We asked previous winners of the Women in Governance Awards - what was it that they wished they had known before embarking on their governance careers?
Their responses ranged from seeking out professional development to sexism in the industry.
This is what think they want all women on boards to know:
I wish I had known in my earlier years that governance was a viable career path and that there are professional development courses that can help develop a stronger foundation in this space. In my experience, I 'fell' into governance and at times early on I felt like I had been tossed in the deep end, learning as I went. I encourage others to make use of the organisations and programs currently available and seek guidance and mentorship from others.
Just how important a good chair is. I’ve worked with superb chairs, and very poor ones – and it makes all the difference in the world, for so many reasons. The boards where I feel I was most able to contribute effectively were the ones led by excellent chairs who cultivated a positive boardroom culture and ran really purposeful meetings. It’s now my most important criterion for board roles.

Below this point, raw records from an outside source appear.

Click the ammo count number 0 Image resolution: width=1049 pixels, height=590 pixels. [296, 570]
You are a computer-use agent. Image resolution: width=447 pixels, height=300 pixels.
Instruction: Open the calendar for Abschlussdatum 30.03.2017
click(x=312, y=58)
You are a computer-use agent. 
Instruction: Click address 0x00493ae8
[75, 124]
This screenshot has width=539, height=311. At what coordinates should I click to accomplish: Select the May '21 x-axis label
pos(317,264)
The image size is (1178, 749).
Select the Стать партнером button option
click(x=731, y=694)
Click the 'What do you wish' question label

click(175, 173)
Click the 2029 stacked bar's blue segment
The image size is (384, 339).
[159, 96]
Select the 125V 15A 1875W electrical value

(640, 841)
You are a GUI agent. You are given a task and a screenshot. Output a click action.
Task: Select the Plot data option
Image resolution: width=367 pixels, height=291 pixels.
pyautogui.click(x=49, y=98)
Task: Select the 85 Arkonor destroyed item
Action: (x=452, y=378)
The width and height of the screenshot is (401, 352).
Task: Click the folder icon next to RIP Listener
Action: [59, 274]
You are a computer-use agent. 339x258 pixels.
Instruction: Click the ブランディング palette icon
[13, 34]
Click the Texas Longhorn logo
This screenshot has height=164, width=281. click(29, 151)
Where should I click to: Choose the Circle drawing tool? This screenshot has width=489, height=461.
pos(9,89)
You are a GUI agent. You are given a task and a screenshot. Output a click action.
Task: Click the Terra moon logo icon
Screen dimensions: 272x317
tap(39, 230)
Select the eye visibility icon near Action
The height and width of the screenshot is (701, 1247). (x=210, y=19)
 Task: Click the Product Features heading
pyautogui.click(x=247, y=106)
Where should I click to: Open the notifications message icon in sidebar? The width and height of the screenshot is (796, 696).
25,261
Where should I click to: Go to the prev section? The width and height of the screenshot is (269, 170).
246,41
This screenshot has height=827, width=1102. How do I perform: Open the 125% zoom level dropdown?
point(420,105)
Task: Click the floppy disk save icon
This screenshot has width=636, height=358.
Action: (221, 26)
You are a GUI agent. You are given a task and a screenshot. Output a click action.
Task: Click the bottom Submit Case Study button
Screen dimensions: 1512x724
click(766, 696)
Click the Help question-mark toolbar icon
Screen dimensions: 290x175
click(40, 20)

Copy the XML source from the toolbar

I wish I had known how important it is to find your champion and your confidante. I have developed a network of female directors that I can call at any time to talk through any issue or help with the next step in my governance career. I’m truly grateful for their advice over the years.
My other advice from governance perspective – an organisation can change fast. You can go from plain sailing to having issues very quickly so never take your eye off!
Sexism and racism are still alive and well and always will be. The challenge is for the majority of us to rise above it, so it becomes the minority voice that doesn’t get airtime, and those views are kept out of our decision making.